- _What you are asked to do_
An exact repetition of the data below, without images, is the expected answer.
◇ ◇ ◇ ◇ ◇ ◇ ◇
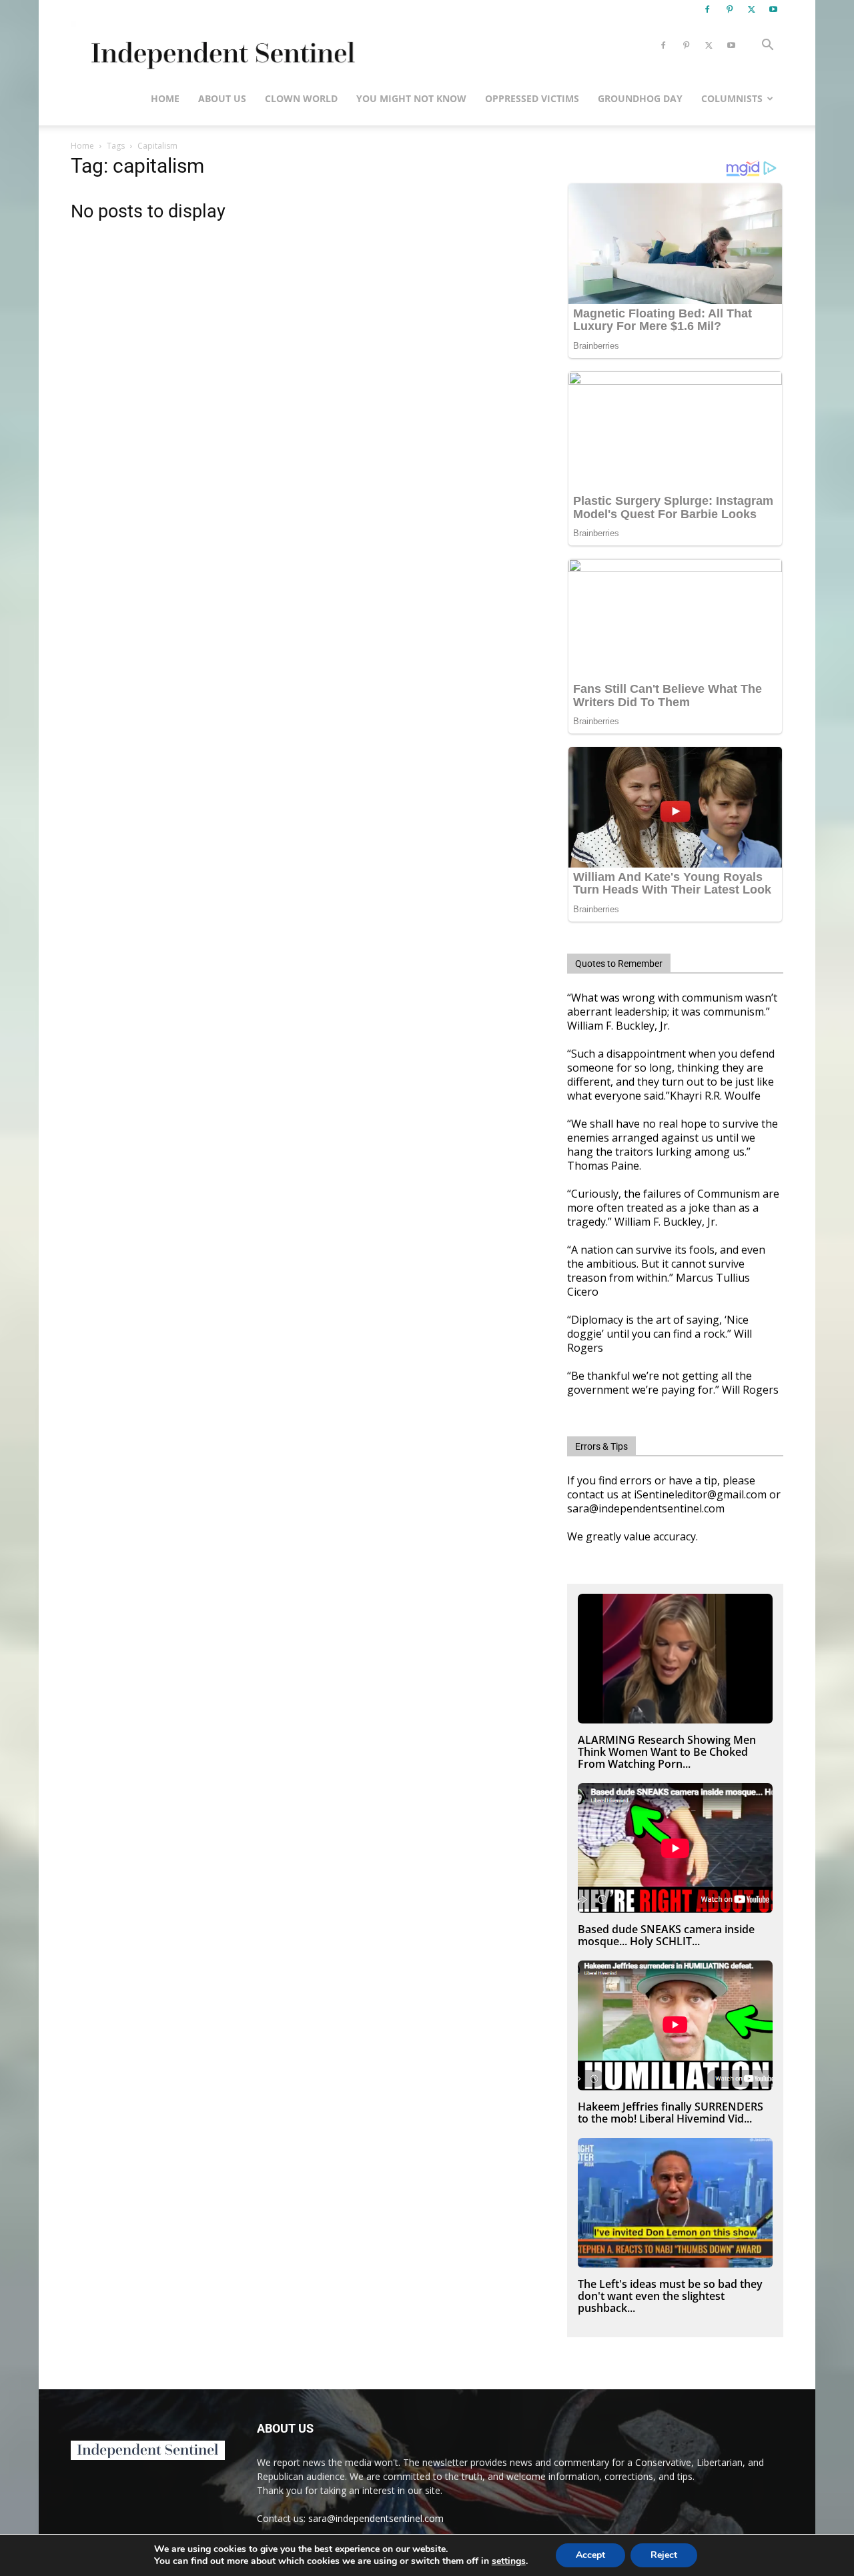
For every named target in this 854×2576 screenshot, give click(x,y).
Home (165, 98)
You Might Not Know (411, 98)
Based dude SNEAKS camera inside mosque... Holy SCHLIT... (666, 1935)
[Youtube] (773, 9)
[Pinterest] (729, 9)
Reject (664, 2555)
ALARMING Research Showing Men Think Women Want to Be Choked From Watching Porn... (667, 1752)
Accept (590, 2555)
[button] (767, 46)
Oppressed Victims (532, 98)
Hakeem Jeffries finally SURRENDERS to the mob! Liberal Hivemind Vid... (670, 2113)
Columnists (732, 98)
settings (509, 2561)
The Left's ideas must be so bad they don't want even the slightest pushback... (670, 2296)
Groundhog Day (640, 98)
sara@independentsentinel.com (376, 2518)
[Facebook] (707, 9)
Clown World (301, 98)
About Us (222, 98)
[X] (751, 9)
◇ ◇ ◇ ◇ ◇ ◇ ◇
- _Exercise output_
For every named target in this 854×2576 screenshot, give click(x,y).
Home (165, 98)
You Might Not Know (411, 98)
Based dude SNEAKS camera inside mosque... Holy SCHLIT... (666, 1935)
[Youtube] (773, 9)
[Pinterest] (729, 9)
Reject (664, 2555)
ALARMING Research Showing Men Think Women Want to Be Choked From Watching Porn... (667, 1752)
Accept (590, 2555)
[button] (767, 46)
Oppressed Victims (532, 98)
Hakeem Jeffries finally SURRENDERS to the mob! Liberal Hivemind Vid... (670, 2113)
Columnists (732, 98)
settings (509, 2561)
The Left's ideas must be so bad they don't want even the slightest pushback... (670, 2296)
Groundhog Day (640, 98)
sara@independentsentinel.com (376, 2518)
[Facebook] (707, 9)
Clown World (301, 98)
About Us (222, 98)
[X] (751, 9)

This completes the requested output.